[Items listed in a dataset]

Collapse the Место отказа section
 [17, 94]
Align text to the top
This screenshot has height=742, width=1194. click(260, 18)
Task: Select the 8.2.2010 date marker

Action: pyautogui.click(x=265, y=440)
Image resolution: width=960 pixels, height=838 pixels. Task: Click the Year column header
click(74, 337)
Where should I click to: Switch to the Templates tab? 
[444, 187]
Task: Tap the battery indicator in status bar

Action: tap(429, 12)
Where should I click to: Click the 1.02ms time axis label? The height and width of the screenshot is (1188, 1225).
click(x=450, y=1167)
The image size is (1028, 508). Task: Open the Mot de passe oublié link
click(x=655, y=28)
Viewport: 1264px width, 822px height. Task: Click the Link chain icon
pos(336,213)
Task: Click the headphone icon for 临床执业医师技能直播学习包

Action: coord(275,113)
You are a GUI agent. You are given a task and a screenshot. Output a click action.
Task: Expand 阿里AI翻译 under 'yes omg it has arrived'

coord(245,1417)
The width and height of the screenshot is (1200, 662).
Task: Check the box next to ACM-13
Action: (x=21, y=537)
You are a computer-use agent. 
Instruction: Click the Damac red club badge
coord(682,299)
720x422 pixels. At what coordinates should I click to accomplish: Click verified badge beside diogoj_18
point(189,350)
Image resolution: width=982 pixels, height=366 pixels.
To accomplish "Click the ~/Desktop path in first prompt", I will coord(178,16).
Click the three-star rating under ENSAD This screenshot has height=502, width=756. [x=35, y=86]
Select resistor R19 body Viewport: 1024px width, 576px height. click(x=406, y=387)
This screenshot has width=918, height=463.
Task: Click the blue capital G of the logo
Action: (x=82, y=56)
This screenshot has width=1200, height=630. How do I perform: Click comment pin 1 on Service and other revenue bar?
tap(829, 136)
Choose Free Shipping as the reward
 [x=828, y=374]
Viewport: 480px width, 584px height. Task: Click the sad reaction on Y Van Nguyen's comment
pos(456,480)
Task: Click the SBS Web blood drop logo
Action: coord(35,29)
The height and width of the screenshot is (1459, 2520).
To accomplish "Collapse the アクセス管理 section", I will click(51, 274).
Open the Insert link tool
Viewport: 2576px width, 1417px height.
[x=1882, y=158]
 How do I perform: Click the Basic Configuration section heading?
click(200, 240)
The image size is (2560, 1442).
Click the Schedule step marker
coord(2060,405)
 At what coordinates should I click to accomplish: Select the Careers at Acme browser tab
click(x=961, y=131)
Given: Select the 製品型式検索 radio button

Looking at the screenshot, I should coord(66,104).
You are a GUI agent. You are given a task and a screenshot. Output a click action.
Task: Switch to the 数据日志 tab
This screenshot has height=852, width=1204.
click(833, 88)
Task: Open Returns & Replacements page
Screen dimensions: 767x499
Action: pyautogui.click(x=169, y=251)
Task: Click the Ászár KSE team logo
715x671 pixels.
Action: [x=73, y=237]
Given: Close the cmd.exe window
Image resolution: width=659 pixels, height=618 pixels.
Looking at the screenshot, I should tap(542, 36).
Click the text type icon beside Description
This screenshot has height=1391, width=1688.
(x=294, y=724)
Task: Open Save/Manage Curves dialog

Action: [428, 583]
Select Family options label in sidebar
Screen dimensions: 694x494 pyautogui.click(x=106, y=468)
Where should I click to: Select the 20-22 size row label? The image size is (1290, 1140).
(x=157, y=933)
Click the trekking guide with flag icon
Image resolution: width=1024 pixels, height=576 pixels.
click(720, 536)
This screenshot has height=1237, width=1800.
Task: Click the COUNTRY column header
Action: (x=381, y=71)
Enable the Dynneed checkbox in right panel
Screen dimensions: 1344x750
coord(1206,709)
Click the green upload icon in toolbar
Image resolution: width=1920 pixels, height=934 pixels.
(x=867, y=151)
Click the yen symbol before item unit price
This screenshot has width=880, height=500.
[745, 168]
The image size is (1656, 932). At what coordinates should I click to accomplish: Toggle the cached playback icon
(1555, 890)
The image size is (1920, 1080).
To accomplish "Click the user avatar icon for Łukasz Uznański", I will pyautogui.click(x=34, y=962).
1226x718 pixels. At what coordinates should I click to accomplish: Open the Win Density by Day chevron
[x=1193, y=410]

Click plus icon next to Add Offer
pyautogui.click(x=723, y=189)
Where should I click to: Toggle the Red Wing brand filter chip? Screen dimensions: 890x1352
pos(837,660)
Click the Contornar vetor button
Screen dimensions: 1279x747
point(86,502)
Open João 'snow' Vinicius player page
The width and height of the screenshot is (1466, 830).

Direction
Rewrite the material above, replacing each "Viewport" with "Window" and keeping everything else the same.

Answer in full
Collapse the Место отказа section
 [17, 94]
Align text to the top
This screenshot has height=742, width=1194. click(260, 18)
Task: Select the 8.2.2010 date marker

Action: pyautogui.click(x=265, y=440)
Image resolution: width=960 pixels, height=838 pixels. Task: Click the Year column header
click(74, 337)
Where should I click to: Switch to the Templates tab? 
[444, 187]
Task: Tap the battery indicator in status bar

Action: tap(429, 12)
Where should I click to: Click the 1.02ms time axis label? The height and width of the screenshot is (1188, 1225).
click(x=450, y=1167)
The image size is (1028, 508). Task: Open the Mot de passe oublié link
click(x=655, y=28)
Window: 1264px width, 822px height. Task: Click the Link chain icon
pos(336,213)
Task: Click the headphone icon for 临床执业医师技能直播学习包

Action: coord(275,113)
You are a GUI agent. You are given a task and a screenshot. Output a click action.
Task: Expand 阿里AI翻译 under 'yes omg it has arrived'

coord(245,1417)
The width and height of the screenshot is (1200, 662).
Task: Check the box next to ACM-13
Action: (x=21, y=537)
You are a computer-use agent. 
Instruction: Click the Damac red club badge
coord(682,299)
720x422 pixels. At what coordinates should I click to accomplish: Click verified badge beside diogoj_18
point(189,350)
Image resolution: width=982 pixels, height=366 pixels.
To accomplish "Click the ~/Desktop path in first prompt", I will coord(178,16).
Click the three-star rating under ENSAD This screenshot has height=502, width=756. [x=35, y=86]
Select resistor R19 body Window: 1024px width, 576px height. click(x=406, y=387)
This screenshot has width=918, height=463.
Task: Click the blue capital G of the logo
Action: (x=82, y=56)
This screenshot has width=1200, height=630. How do I perform: Click comment pin 1 on Service and other revenue bar?
tap(829, 136)
Choose Free Shipping as the reward
 [x=828, y=374]
Window: 480px width, 584px height. Task: Click the sad reaction on Y Van Nguyen's comment
pos(456,480)
Task: Click the SBS Web blood drop logo
Action: coord(35,29)
The height and width of the screenshot is (1459, 2520).
To accomplish "Collapse the アクセス管理 section", I will click(51, 274).
Open the Insert link tool
Window: 2576px width, 1417px height.
[x=1882, y=158]
 How do I perform: Click the Basic Configuration section heading?
click(200, 240)
The image size is (2560, 1442).
Click the Schedule step marker
coord(2060,405)
 At what coordinates should I click to accomplish: Select the Careers at Acme browser tab
click(x=961, y=131)
Given: Select the 製品型式検索 radio button

Looking at the screenshot, I should coord(66,104).
You are a GUI agent. You are given a task and a screenshot. Output a click action.
Task: Switch to the 数据日志 tab
This screenshot has height=852, width=1204.
click(833, 88)
Task: Open Returns & Replacements page
Screen dimensions: 767x499
Action: pyautogui.click(x=169, y=251)
Task: Click the Ászár KSE team logo
715x671 pixels.
Action: [x=73, y=237]
Given: Close the cmd.exe window
Image resolution: width=659 pixels, height=618 pixels.
Looking at the screenshot, I should tap(542, 36).
Click the text type icon beside Description
This screenshot has height=1391, width=1688.
(x=294, y=724)
Task: Open Save/Manage Curves dialog

Action: [428, 583]
Select Family options label in sidebar
Screen dimensions: 694x494 pyautogui.click(x=106, y=468)
Where should I click to: Select the 20-22 size row label? The image size is (1290, 1140).
(x=157, y=933)
Click the trekking guide with flag icon
Image resolution: width=1024 pixels, height=576 pixels.
click(720, 536)
This screenshot has height=1237, width=1800.
Task: Click the COUNTRY column header
Action: (x=381, y=71)
Enable the Dynneed checkbox in right panel
Screen dimensions: 1344x750
coord(1206,709)
Click the green upload icon in toolbar
Image resolution: width=1920 pixels, height=934 pixels.
(x=867, y=151)
Click the yen symbol before item unit price
This screenshot has width=880, height=500.
[745, 168]
The image size is (1656, 932). At what coordinates should I click to accomplish: Toggle the cached playback icon
(1555, 890)
The image size is (1920, 1080).
To accomplish "Click the user avatar icon for Łukasz Uznański", I will pyautogui.click(x=34, y=962).
1226x718 pixels. At what coordinates should I click to accomplish: Open the Win Density by Day chevron
[x=1193, y=410]

Click plus icon next to Add Offer
pyautogui.click(x=723, y=189)
Where should I click to: Toggle the Red Wing brand filter chip? Screen dimensions: 890x1352
pos(837,660)
Click the Contornar vetor button
Screen dimensions: 1279x747
point(86,502)
Open João 'snow' Vinicius player page
The width and height of the screenshot is (1466, 830).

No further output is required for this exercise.